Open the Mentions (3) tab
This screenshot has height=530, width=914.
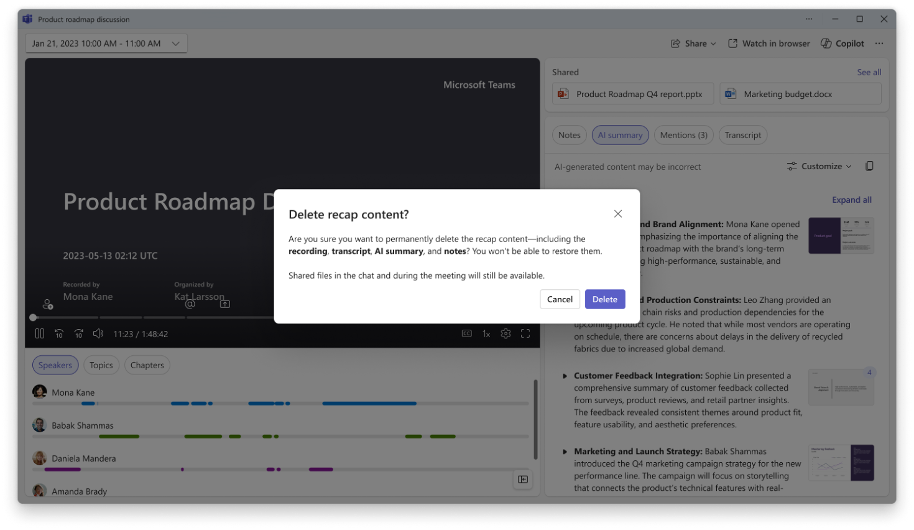[x=683, y=135]
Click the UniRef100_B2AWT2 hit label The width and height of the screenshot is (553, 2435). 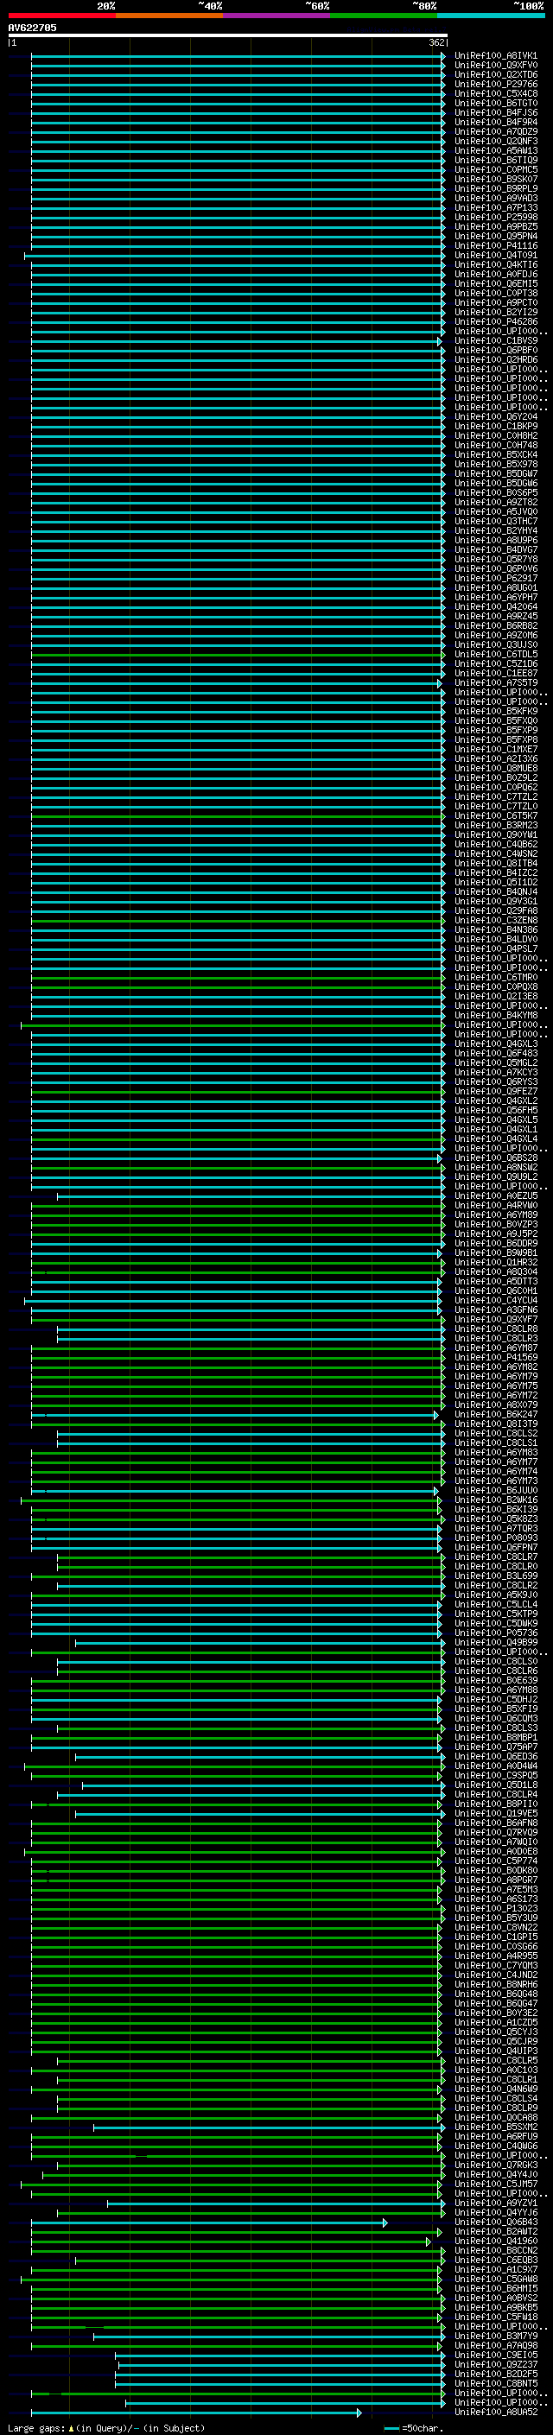495,2231
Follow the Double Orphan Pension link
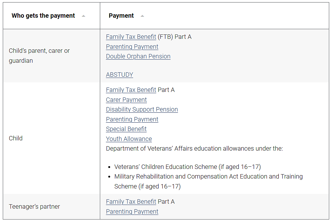The width and height of the screenshot is (332, 222). pos(138,57)
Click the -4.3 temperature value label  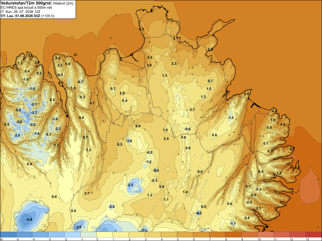199,213
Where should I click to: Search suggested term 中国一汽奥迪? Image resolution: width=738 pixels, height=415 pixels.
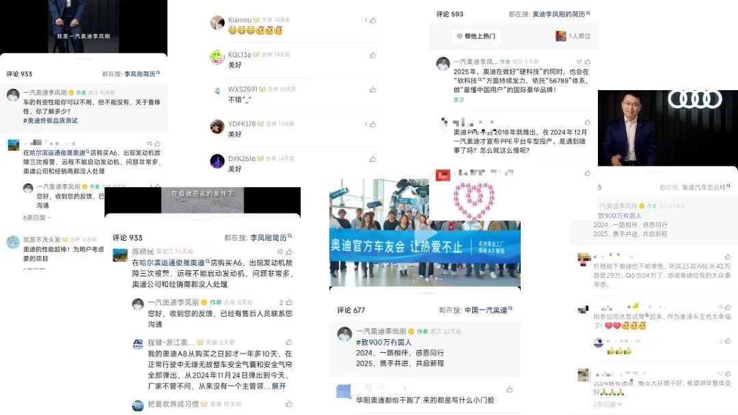(486, 310)
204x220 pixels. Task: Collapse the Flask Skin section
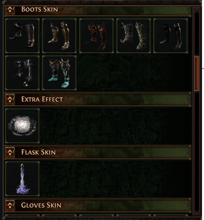point(10,152)
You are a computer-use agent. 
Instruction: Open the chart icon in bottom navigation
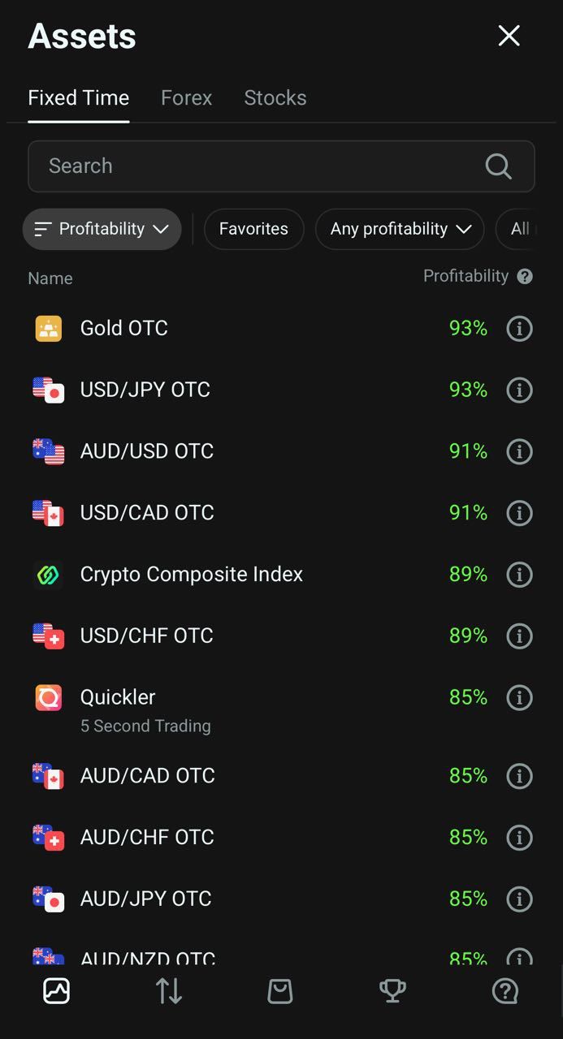tap(56, 991)
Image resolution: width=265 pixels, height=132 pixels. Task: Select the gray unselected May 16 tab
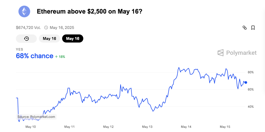(49, 39)
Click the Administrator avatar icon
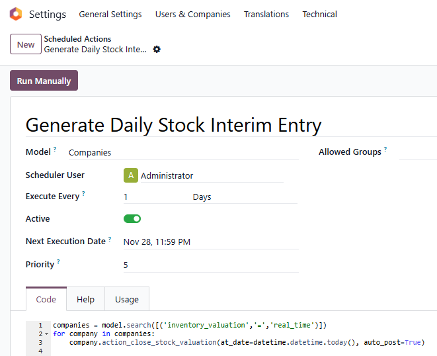The width and height of the screenshot is (437, 356). (130, 175)
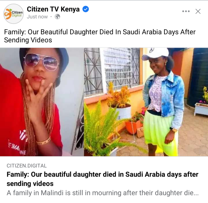Open the Citizen TV Kenya page name
The image size is (208, 203).
coord(53,9)
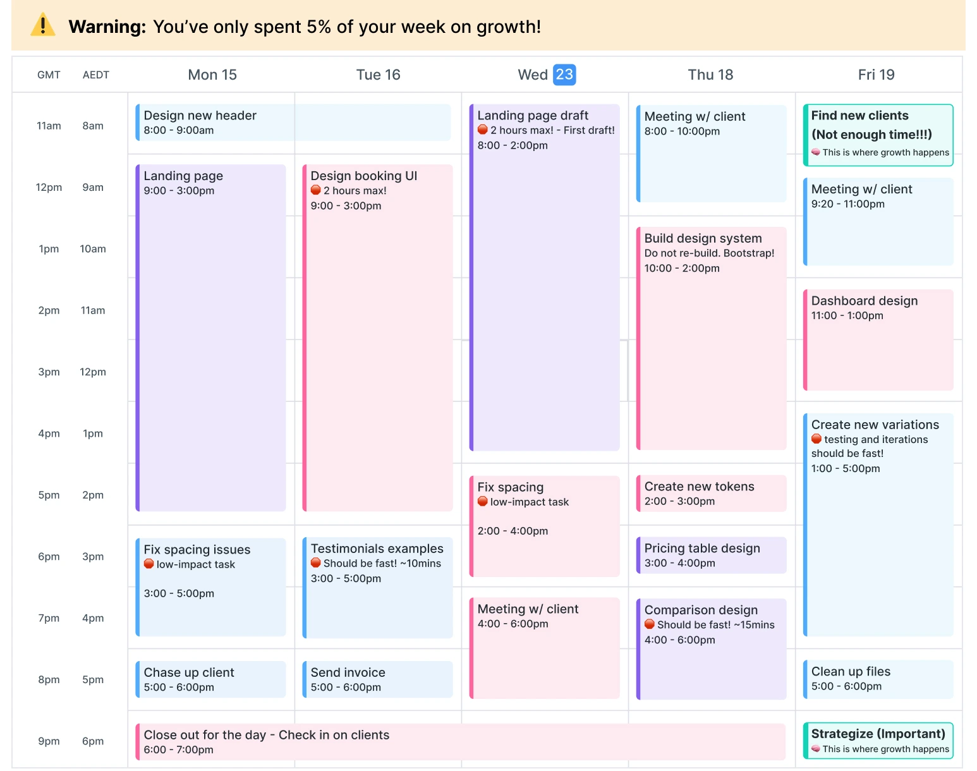977x771 pixels.
Task: Click the lips emoji on Strategize (Important)
Action: [816, 749]
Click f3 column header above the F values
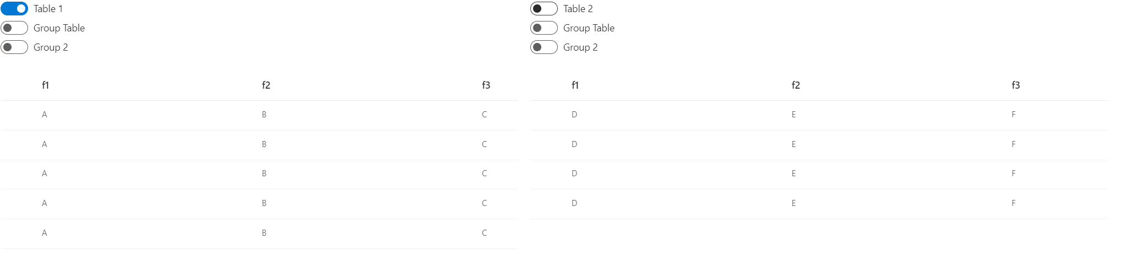 point(1015,85)
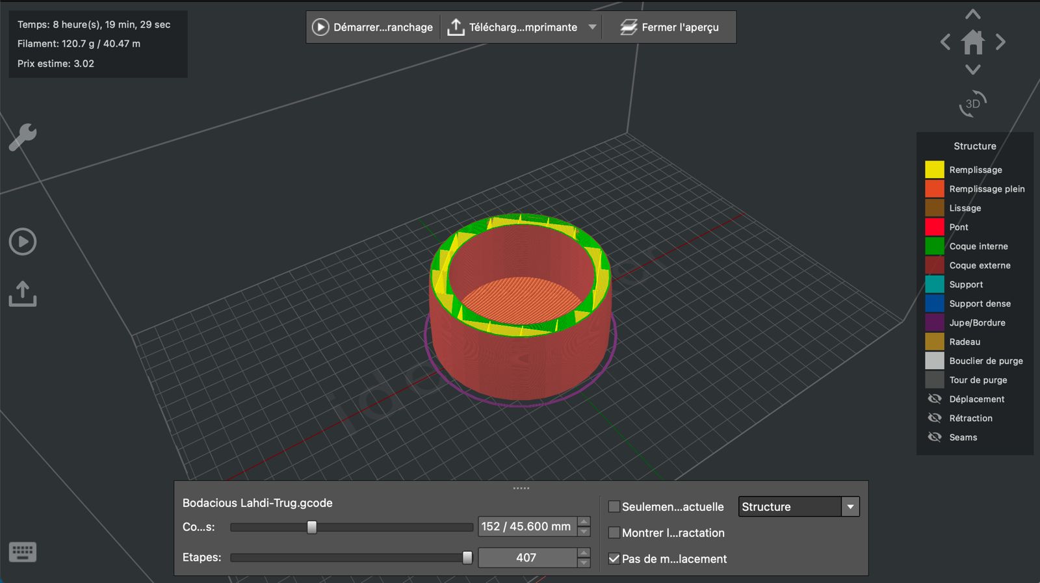This screenshot has height=583, width=1040.
Task: Click the play animation icon in sidebar
Action: (x=23, y=242)
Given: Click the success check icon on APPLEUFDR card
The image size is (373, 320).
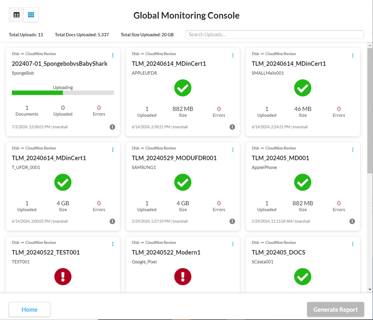Looking at the screenshot, I should point(183,88).
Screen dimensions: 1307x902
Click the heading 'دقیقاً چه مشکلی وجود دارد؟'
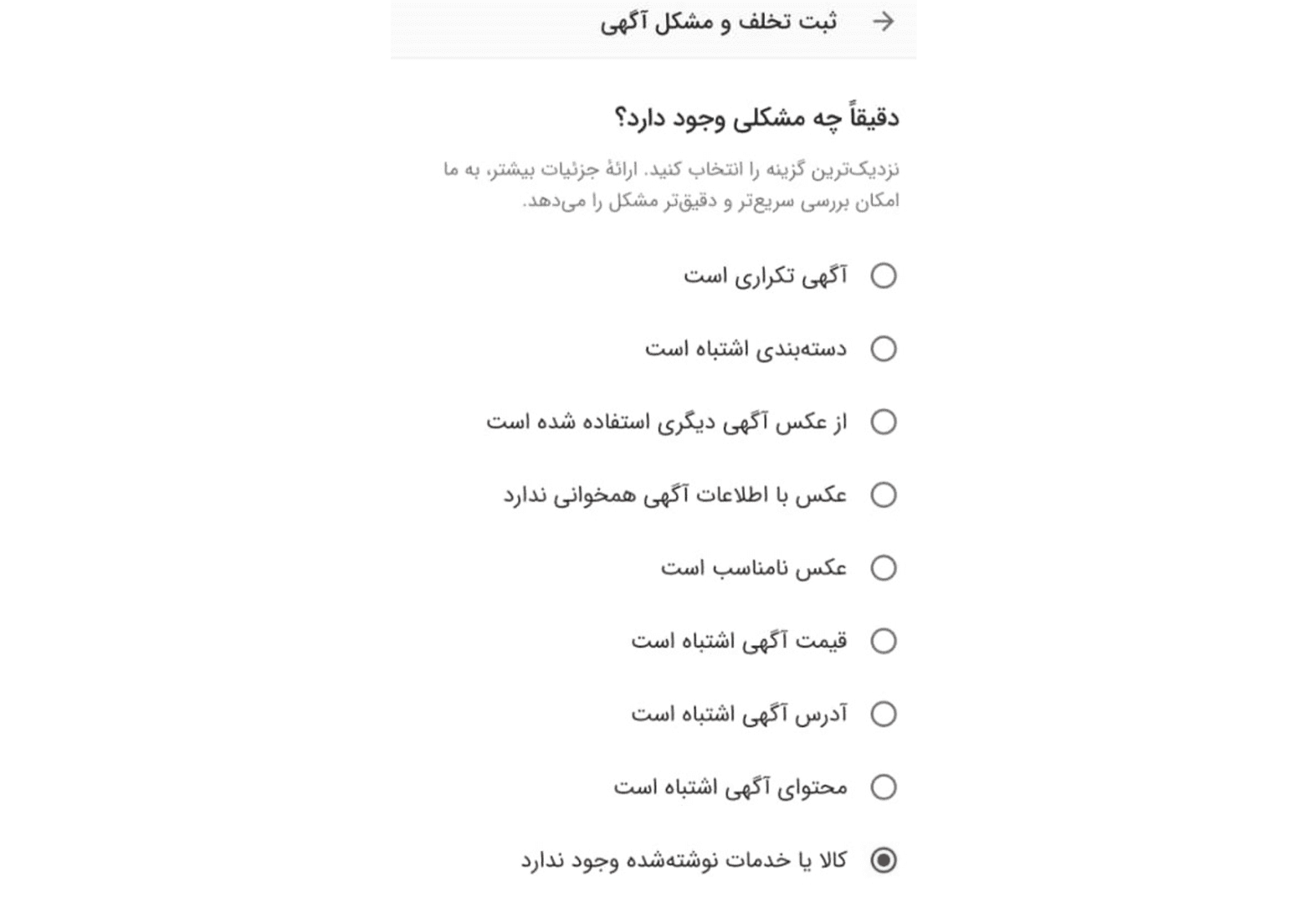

[EXERCISE REQUIREMENTS]
From the line containing "Instruction: Open the" down to the last line of the entries above, retype each line exactly as it stands, but skip the pictures.

[RESPONSE TO THE TASK]
Instruction: Open the chart icon in bottom navigation
tap(56, 991)
Image resolution: width=265 pixels, height=132 pixels. Task: Select the gray unselected May 16 tab
(49, 39)
Click the Administrator avatar icon
The width and height of the screenshot is (437, 356). (130, 175)
Open the Citizen TV Kenya page name
The image size is (208, 203).
coord(53,9)
977x771 pixels.
Task: Click the lips emoji on Strategize (Important)
Action: [816, 749]
Click f3 column header above the F values
 point(1015,85)
This screenshot has height=583, width=1040.
Task: Click the play animation icon in sidebar
Action: (x=23, y=242)
Given: Click the success check icon on APPLEUFDR card
The image size is (373, 320).
Looking at the screenshot, I should point(183,88).
Screen dimensions: 1307x902
Click the heading 'دقیقاً چه مشکلی وجود دارد؟'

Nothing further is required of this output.